### Required action
Without changing anything, copy out each entry.

**** Recorded information ****

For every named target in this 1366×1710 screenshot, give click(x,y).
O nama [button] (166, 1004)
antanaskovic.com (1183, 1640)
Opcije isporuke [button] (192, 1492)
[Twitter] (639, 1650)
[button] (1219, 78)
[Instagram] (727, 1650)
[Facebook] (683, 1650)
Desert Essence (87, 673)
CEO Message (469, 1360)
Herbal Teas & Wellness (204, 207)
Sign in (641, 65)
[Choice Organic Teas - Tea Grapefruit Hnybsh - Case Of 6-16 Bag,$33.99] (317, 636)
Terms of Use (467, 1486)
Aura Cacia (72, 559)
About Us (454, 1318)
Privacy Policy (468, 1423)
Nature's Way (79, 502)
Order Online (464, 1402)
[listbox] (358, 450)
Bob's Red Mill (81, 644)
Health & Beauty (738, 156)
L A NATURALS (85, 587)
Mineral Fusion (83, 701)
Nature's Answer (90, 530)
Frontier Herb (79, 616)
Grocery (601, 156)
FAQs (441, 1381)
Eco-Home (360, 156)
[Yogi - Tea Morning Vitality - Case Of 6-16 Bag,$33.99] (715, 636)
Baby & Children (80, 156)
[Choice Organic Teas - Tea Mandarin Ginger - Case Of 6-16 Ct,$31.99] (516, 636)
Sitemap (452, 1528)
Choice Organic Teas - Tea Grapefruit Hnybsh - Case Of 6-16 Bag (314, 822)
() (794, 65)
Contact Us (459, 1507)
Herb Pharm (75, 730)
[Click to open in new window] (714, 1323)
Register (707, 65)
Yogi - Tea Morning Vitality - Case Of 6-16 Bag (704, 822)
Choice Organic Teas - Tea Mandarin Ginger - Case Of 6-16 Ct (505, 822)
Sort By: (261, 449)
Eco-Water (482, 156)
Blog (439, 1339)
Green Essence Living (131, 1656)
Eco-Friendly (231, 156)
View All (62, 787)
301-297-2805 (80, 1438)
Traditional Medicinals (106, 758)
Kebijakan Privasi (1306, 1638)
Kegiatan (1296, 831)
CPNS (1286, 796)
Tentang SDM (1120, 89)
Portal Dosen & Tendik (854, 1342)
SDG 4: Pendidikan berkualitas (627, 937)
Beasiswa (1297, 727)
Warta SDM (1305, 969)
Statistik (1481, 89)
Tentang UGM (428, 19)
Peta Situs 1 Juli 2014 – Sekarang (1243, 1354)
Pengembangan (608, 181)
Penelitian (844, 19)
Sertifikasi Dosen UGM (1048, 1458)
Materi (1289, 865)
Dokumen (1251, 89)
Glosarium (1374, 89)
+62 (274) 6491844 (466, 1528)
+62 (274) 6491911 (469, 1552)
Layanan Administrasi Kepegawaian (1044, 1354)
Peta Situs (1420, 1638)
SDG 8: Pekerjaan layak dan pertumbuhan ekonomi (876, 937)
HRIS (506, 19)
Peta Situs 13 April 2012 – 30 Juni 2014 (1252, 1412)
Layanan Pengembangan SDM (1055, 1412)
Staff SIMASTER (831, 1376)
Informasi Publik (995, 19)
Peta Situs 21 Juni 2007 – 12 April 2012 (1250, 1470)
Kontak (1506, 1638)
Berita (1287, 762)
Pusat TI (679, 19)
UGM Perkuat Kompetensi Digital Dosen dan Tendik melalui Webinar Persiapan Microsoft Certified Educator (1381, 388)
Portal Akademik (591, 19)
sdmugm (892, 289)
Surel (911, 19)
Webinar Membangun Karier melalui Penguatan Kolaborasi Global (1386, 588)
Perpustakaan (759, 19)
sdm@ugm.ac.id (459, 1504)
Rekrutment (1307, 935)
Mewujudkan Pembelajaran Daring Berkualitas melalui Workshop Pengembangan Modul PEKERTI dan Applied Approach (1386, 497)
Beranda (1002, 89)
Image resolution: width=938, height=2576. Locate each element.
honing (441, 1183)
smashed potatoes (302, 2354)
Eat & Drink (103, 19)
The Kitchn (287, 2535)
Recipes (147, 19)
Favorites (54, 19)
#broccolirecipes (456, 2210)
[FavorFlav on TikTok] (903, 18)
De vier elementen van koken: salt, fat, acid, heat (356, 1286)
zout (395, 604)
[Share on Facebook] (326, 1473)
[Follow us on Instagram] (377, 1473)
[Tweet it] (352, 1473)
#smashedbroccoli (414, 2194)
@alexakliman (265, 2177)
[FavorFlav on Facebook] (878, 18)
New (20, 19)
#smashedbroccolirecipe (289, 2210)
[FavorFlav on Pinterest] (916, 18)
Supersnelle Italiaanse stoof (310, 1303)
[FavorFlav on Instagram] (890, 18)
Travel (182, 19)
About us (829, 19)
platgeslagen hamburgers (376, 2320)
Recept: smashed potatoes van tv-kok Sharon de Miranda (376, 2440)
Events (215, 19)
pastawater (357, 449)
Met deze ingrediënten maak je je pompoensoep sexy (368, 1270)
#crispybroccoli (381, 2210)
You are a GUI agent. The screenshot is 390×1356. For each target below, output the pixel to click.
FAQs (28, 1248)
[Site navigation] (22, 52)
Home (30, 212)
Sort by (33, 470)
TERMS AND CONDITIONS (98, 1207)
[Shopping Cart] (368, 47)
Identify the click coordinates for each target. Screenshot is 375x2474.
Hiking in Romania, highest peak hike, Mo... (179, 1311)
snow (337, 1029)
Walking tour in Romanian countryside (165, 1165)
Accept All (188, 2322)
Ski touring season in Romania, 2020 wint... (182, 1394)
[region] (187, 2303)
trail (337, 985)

****

### Output for this task
For every named target in this 1366×1710 screenshot, give click(x,y).
O nama [button] (166, 1004)
antanaskovic.com (1183, 1640)
Opcije isporuke [button] (192, 1492)
[Twitter] (639, 1650)
[button] (1219, 78)
[Instagram] (727, 1650)
[Facebook] (683, 1650)
Desert Essence (87, 673)
CEO Message (469, 1360)
Herbal Teas & Wellness (204, 207)
Sign in (641, 65)
[Choice Organic Teas - Tea Grapefruit Hnybsh - Case Of 6-16 Bag,$33.99] (317, 636)
Terms of Use (467, 1486)
Aura Cacia (72, 559)
About Us (454, 1318)
Privacy Policy (468, 1423)
Nature's Way (79, 502)
Order Online (464, 1402)
[listbox] (358, 450)
Bob's Red Mill (81, 644)
Health & Beauty (738, 156)
L A NATURALS (85, 587)
Mineral Fusion (83, 701)
Nature's Answer (90, 530)
Frontier Herb (79, 616)
Grocery (601, 156)
FAQs (441, 1381)
Eco-Home (360, 156)
[Yogi - Tea Morning Vitality - Case Of 6-16 Bag,$33.99] (715, 636)
Baby & Children (80, 156)
[Choice Organic Teas - Tea Mandarin Ginger - Case Of 6-16 Ct,$31.99] (516, 636)
Sitemap (452, 1528)
Choice Organic Teas - Tea Grapefruit Hnybsh - Case Of 6-16 Bag (314, 822)
() (794, 65)
Contact Us (459, 1507)
Herb Pharm (75, 730)
[Click to open in new window] (714, 1323)
Register (707, 65)
Yogi - Tea Morning Vitality - Case Of 6-16 Bag (704, 822)
Choice Organic Teas - Tea Mandarin Ginger - Case Of 6-16 Ct (505, 822)
Sort By: (261, 449)
Eco-Water (482, 156)
Blog (439, 1339)
Green Essence Living (131, 1656)
Eco-Friendly (231, 156)
View All (62, 787)
301-297-2805 (80, 1438)
Traditional Medicinals (106, 758)
Kebijakan Privasi (1306, 1638)
Kegiatan (1296, 831)
CPNS (1286, 796)
Tentang SDM (1120, 89)
Portal Dosen & Tendik (854, 1342)
SDG 4: Pendidikan berkualitas (627, 937)
Beasiswa (1297, 727)
Warta SDM (1305, 969)
Statistik (1481, 89)
Tentang UGM (428, 19)
Peta Situs 1 Juli 2014 – Sekarang (1243, 1354)
Pengembangan (608, 181)
Penelitian (844, 19)
Sertifikasi Dosen UGM (1048, 1458)
Materi (1289, 865)
Dokumen (1251, 89)
Glosarium (1374, 89)
+62 (274) 6491844 (466, 1528)
+62 (274) 6491911 (469, 1552)
Layanan Administrasi Kepegawaian (1044, 1354)
Peta Situs (1420, 1638)
SDG 8: Pekerjaan layak dan pertumbuhan ekonomi (876, 937)
HRIS (506, 19)
Peta Situs 13 April 2012 – 30 Juni 2014 (1252, 1412)
Layanan Pengembangan SDM (1055, 1412)
Staff SIMASTER (831, 1376)
Informasi Publik (995, 19)
Peta Situs 21 Juni 2007 – 12 April 2012 (1250, 1470)
Kontak (1506, 1638)
Berita (1287, 762)
Pusat TI (679, 19)
UGM Perkuat Kompetensi Digital Dosen dan Tendik melalui Webinar Persiapan Microsoft Certified Educator (1381, 388)
Portal Akademik (591, 19)
sdmugm (892, 289)
Surel (911, 19)
Webinar Membangun Karier melalui Penguatan Kolaborasi Global (1386, 588)
Perpustakaan (759, 19)
sdm@ugm.ac.id (459, 1504)
Rekrutment (1307, 935)
Mewujudkan Pembelajaran Daring Berkualitas melalui Workshop Pengembangan Modul PEKERTI dan Applied Approach (1386, 497)
Beranda (1002, 89)
Image resolution: width=938, height=2576. Locate each element.
honing (441, 1183)
smashed potatoes (302, 2354)
Eat & Drink (103, 19)
The Kitchn (287, 2535)
Recipes (147, 19)
Favorites (54, 19)
#broccolirecipes (456, 2210)
[FavorFlav on TikTok] (903, 18)
De vier elementen van koken: salt, fat, acid, heat (356, 1286)
zout (395, 604)
[Share on Facebook] (326, 1473)
[Follow us on Instagram] (377, 1473)
[Tweet it] (352, 1473)
#smashedbroccoli (414, 2194)
@alexakliman (265, 2177)
[FavorFlav on Facebook] (878, 18)
New (20, 19)
#smashedbroccolirecipe (289, 2210)
[FavorFlav on Pinterest] (916, 18)
Supersnelle Italiaanse stoof (310, 1303)
[FavorFlav on Instagram] (890, 18)
Travel (182, 19)
About us (829, 19)
platgeslagen hamburgers (376, 2320)
Recept: smashed potatoes van tv-kok Sharon de Miranda (376, 2440)
Events (215, 19)
pastawater (357, 449)
Met deze ingrediënten maak je je pompoensoep sexy (368, 1270)
#crispybroccoli (381, 2210)
You are a GUI agent. The screenshot is 390×1356. For each target below, output the pixel to click.
FAQs (28, 1248)
[Site navigation] (22, 52)
Home (30, 212)
Sort by (33, 470)
TERMS AND CONDITIONS (98, 1207)
[Shopping Cart] (368, 47)
Identify the click coordinates for each target. Screenshot is 375x2474.
Hiking in Romania, highest peak hike, Mo... (179, 1311)
snow (337, 1029)
Walking tour in Romanian countryside (165, 1165)
Accept All (188, 2322)
Ski touring season in Romania, 2020 wint... (182, 1394)
[region] (187, 2303)
trail (337, 985)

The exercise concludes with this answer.